• Exercise inputs:
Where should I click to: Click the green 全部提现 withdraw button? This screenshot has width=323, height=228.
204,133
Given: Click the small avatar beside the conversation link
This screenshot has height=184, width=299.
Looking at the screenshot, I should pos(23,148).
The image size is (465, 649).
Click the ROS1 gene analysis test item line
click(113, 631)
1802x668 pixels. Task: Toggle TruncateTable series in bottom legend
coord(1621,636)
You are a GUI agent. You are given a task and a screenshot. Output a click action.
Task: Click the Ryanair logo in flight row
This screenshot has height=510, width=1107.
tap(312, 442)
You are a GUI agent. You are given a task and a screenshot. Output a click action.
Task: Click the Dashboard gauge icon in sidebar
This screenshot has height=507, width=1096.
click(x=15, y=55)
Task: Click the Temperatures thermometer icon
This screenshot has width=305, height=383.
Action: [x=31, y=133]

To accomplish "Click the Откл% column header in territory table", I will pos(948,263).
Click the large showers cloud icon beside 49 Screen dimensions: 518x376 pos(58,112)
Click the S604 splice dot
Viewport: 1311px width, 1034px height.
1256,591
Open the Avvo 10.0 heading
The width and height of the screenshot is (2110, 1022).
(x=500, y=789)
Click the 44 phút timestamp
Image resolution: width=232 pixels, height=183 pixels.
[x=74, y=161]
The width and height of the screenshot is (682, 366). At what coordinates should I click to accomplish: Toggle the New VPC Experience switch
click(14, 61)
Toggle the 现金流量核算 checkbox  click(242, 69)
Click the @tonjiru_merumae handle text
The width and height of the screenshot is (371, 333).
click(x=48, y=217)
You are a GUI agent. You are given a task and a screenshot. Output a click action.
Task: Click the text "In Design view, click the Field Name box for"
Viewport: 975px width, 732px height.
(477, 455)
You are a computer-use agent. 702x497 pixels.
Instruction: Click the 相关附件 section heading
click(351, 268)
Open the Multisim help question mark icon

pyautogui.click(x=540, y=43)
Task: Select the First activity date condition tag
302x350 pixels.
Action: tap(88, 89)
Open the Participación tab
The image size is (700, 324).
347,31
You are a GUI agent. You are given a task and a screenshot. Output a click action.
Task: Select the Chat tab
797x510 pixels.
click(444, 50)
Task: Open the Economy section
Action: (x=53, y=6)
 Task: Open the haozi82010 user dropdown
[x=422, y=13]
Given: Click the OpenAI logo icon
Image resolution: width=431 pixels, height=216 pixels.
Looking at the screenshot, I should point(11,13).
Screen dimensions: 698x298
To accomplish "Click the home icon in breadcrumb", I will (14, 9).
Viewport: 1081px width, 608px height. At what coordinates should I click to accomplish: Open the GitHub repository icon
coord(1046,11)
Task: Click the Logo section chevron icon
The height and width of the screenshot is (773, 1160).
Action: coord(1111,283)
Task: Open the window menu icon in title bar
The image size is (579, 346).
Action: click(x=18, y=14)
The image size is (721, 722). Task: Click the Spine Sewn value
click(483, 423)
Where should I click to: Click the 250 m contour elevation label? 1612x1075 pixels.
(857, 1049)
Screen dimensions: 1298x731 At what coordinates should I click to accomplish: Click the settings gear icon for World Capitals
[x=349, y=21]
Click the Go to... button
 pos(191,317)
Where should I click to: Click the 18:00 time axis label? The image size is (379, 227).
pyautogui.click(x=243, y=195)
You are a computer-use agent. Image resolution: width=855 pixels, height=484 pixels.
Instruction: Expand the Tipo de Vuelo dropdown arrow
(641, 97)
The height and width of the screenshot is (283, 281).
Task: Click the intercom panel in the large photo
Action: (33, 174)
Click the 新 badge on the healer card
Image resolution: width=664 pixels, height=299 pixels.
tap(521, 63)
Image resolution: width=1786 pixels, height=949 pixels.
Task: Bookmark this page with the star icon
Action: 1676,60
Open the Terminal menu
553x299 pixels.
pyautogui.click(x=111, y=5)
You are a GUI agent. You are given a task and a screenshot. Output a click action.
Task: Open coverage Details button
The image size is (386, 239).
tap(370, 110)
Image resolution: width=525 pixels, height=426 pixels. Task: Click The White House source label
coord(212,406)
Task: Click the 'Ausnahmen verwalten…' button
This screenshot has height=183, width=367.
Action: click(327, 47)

• Action item:
The line containing "Task: Select the Chat tab" marks the end. Please print exactly every line from the top of the data to it, both included, and nothing more.

• Reply:
Where should I click to: Click the green 全部提现 withdraw button? This screenshot has width=323, height=228.
204,133
Given: Click the small avatar beside the conversation link
This screenshot has height=184, width=299.
Looking at the screenshot, I should pos(23,148).
The image size is (465, 649).
Click the ROS1 gene analysis test item line
click(113, 631)
1802x668 pixels. Task: Toggle TruncateTable series in bottom legend
coord(1621,636)
You are a GUI agent. You are given a task and a screenshot. Output a click action.
Task: Click the Ryanair logo in flight row
This screenshot has height=510, width=1107.
tap(312, 442)
You are a GUI agent. You are given a task and a screenshot. Output a click action.
Task: Click the Dashboard gauge icon in sidebar
This screenshot has height=507, width=1096.
click(x=15, y=55)
Task: Click the Temperatures thermometer icon
This screenshot has width=305, height=383.
Action: [x=31, y=133]

To accomplish "Click the Откл% column header in territory table", I will pos(948,263).
Click the large showers cloud icon beside 49 Screen dimensions: 518x376 pos(58,112)
Click the S604 splice dot
Viewport: 1311px width, 1034px height.
1256,591
Open the Avvo 10.0 heading
The width and height of the screenshot is (2110, 1022).
(x=500, y=789)
Click the 44 phút timestamp
Image resolution: width=232 pixels, height=183 pixels.
[x=74, y=161]
The width and height of the screenshot is (682, 366). At what coordinates should I click to accomplish: Toggle the New VPC Experience switch
click(14, 61)
Toggle the 现金流量核算 checkbox  click(242, 69)
Click the @tonjiru_merumae handle text
The width and height of the screenshot is (371, 333).
click(x=48, y=217)
You are a GUI agent. You are given a task and a screenshot. Output a click action.
Task: Click the text "In Design view, click the Field Name box for"
Viewport: 975px width, 732px height.
(477, 455)
You are a computer-use agent. 702x497 pixels.
Instruction: Click the 相关附件 section heading
click(351, 268)
Open the Multisim help question mark icon

pyautogui.click(x=540, y=43)
Task: Select the First activity date condition tag
302x350 pixels.
Action: tap(88, 89)
Open the Participación tab
The image size is (700, 324).
347,31
You are a GUI agent. You are given a task and a screenshot. Output a click action.
Task: Select the Chat tab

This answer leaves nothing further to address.